"It's good to be back in the City of Brotherly Love," Bruce Springsteen said early on during his 2 hour 50 minute rock 'n' roll revival show at the Wells Fargo Center on Wednesday. "Brotherly love, it's hard to come by these days."
It was the first of back-to-back nights in South Philly for Springsteen and the E Street Band - which, with the addition of two gospel singers, a percussionist and a 5 man horn section, including Clarence Clemons' nephew Jake Clemons on saxophone - has now swelled to 17 members strong. (And that's not including singer-rapper Michelle Moore, who came on to drop 16 bars into the middle of the spiritual lament ""Rocky Ground" from Springsteen's new album about the Great Recession, Wrecking Ball.
Wrecking Ball, which, Springsteen joked in a humorously grandiloquent introduction of himself "stood at the top of the Billboard chart for ONE consecutive week," got plenty attention. But the Boss pulled from his catalog from all phases of his career. The two especially-for-Philly songs from back in the day were the jaunty "Seaside Bar Song," which he said "I played at the Main Point ... I think" and "Does This Bus Stop At 82nd Street?" from his first album, 1973's Greetings From Asbury Park, N.J.

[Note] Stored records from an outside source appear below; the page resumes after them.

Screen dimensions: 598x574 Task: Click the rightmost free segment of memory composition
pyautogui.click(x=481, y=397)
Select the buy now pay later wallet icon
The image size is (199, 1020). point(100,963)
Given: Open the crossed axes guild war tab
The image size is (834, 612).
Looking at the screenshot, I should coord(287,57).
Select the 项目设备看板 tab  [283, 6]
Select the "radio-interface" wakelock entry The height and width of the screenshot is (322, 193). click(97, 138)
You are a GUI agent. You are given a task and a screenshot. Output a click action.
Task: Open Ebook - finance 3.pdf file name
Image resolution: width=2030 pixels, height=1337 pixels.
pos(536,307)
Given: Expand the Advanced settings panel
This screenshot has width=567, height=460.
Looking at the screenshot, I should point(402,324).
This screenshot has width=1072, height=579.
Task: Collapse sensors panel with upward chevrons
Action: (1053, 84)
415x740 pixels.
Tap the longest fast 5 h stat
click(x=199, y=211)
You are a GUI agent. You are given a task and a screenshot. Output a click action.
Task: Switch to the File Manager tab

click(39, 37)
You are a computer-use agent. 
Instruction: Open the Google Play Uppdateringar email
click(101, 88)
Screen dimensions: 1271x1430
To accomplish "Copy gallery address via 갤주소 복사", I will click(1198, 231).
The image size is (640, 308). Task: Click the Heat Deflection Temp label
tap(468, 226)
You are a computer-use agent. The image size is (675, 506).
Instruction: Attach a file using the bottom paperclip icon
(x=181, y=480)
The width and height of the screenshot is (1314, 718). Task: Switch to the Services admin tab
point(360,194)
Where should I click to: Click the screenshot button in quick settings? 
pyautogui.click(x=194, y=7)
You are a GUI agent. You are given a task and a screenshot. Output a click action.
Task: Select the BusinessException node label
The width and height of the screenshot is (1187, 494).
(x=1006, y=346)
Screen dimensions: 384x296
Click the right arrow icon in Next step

Even that Dylanesque ramble fit into the theme of stubborn faith when the chips are down that defined the evening, thanks to its key line: "The Daily News asks him for the dope / Man the dope's that there's still hope." Thoughout this gospel-drenched, expertly paced, ultimately uplifting marathon, that hope was found in a soul music interlude that paid tribute to Smokey Robinson and Wilson Pickett, in benchmark Darkness on the Edge of Town fist-pumpers like "Badlands" and "Promised Land," and a whole bunch of songs of ecstatic rock and soul release towards the end, including a cover of Eddie Floyd's "Raise Your Hand" during which he took to the crowd, and I took the photo you see below in which, people, Bruce Springsteen was all but sitting in my lap.